The association of acculturation and oral diseases has been evaluated in many studies. Study showed that adults who immigrated to the United States at an older age had higher prevalence of caries and periodontal diseases and higher treatment needs [13].

In Hispanic adults with orofacial pain, those who were English-speaking or with high nativity suffered less from the pain and its complications [14].

Canadian report showed that, the presence of calculus, gingivitis, caries and treatment needs among adolescent immigrants decreased with their length of residence (results from bivariate analysis) [15] . In the United Kingdom, Asian women who spoke English were less likely to have a child with caries [16].
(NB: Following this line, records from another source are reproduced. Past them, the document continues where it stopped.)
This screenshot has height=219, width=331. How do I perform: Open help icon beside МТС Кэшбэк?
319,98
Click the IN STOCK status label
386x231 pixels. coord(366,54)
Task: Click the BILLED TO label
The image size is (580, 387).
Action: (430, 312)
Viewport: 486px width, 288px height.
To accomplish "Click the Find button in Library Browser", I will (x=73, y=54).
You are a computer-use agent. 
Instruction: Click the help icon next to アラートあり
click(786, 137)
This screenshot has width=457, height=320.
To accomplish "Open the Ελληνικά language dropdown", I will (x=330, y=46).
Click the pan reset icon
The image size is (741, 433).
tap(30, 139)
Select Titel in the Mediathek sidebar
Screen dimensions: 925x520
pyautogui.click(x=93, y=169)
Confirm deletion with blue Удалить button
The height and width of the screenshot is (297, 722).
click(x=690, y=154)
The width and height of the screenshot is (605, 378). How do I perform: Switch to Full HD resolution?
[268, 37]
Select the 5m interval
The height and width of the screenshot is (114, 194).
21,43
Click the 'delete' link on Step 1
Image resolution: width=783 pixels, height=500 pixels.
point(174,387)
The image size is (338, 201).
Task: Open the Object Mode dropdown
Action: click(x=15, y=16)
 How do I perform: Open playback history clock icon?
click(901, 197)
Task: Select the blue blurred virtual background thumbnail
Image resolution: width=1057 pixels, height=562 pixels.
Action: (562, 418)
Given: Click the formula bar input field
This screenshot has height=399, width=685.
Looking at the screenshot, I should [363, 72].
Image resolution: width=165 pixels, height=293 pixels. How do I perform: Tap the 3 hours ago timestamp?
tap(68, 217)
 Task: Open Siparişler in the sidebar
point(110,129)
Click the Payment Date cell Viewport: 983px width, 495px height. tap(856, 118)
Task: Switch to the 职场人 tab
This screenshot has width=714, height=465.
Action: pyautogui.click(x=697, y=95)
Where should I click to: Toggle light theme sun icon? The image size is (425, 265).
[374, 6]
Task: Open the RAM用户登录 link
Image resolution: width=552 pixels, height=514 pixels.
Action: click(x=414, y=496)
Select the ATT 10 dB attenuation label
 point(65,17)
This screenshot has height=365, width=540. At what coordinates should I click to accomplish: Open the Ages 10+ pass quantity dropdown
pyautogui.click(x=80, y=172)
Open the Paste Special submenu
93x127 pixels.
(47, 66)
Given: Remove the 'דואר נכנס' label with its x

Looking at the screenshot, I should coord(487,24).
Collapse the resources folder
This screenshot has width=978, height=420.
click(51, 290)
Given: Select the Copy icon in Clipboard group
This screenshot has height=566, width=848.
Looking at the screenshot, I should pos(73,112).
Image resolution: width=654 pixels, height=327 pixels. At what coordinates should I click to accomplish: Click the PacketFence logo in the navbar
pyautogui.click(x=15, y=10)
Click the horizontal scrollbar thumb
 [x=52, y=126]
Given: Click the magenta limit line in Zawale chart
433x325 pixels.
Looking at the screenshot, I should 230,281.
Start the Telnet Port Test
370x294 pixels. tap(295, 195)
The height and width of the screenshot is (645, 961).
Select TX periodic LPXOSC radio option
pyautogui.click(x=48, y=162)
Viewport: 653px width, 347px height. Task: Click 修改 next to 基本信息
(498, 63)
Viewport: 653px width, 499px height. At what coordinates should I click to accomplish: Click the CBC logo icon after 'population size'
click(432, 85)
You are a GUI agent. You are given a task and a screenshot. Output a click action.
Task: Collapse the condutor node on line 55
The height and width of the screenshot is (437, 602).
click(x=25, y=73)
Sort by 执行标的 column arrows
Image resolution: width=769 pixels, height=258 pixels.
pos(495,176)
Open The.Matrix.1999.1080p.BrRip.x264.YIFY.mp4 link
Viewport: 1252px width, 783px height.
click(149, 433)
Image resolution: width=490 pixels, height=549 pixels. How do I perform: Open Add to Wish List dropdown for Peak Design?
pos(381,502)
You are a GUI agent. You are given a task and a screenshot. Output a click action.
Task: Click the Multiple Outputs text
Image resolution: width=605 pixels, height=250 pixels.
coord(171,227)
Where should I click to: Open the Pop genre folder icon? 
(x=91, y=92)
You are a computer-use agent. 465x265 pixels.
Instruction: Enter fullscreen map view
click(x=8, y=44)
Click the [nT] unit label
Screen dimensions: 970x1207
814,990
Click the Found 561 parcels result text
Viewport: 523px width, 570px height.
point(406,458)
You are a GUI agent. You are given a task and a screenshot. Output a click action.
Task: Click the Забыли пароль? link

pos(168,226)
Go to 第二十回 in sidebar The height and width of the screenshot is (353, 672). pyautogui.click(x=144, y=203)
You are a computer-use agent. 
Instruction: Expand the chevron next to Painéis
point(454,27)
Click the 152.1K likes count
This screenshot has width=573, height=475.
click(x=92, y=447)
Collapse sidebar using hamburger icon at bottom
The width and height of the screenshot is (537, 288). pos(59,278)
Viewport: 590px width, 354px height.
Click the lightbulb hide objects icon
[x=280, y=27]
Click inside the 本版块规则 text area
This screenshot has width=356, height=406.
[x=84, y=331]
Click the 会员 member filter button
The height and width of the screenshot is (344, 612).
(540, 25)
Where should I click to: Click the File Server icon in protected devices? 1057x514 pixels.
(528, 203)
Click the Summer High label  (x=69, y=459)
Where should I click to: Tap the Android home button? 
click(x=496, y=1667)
In Australia, Vietnamese immigrants with medium level of acculturation had significantly lower oral health knowledge scores than those in the low and high acculturation categories [17]. It lends support to the ‘cultural marginality model’, which proposes that the partially acculturated individual, who is alienated from their traditional culture, but not yet integrated into the dominant culture, will be most susceptible to diseases [18]. While most public health programs target new arrivals, this research have underpinned the importance of tailored interventions for the partially acculturated immigrants

Utilization of dental services

Studies among other ethnic minorities in the United States demonstrated positive impacts of acculturation on utilization of dental care. The use of dental services increased with length of residence in the United States among Chinese elderly immigrants [19] and adults of Hispanic or Asian origins [20], but not among the Russian elderly [19].

Using a psychometric scale, authors reported that psychological acculturation facilitated dental visit of Vietnamese immigrants who were 35 years and above and who had spend 20% of their life in Australia [21].

That might be largely shaped by the culture of a community, such as the cultural norms and beliefs (e.g.fatalism), faith on other cures [22], and ethnic beliefs on disease causation and prevention [23].

The use of indigenous tobacco and areca products, which are proven carcinogenic, is common in some South Asian countries such as India and Bangladesh. This has led to a high oral cancer rate in these ethnic groups [24]. Observations on the immigrants’ use of these carcinogenic products and their oral cancer prevalence along the acculturation process will provide important reference for formulating timely and effective interventions.

Conclusion

Understanding and characterizing the process of cultural change is essential to the conduct of relevant oral health intervention. Basic services and health promotion activities should be made available to the immigrant population. Acculturation positively influences the oral health of these individuals by mediating their access to preventive and restorative oral health. Language is directly an important factor that should be considered during oral health education and treatment procedures. Preventive programmes should be organized at local community level in collaboration with key persons of the immigrant population.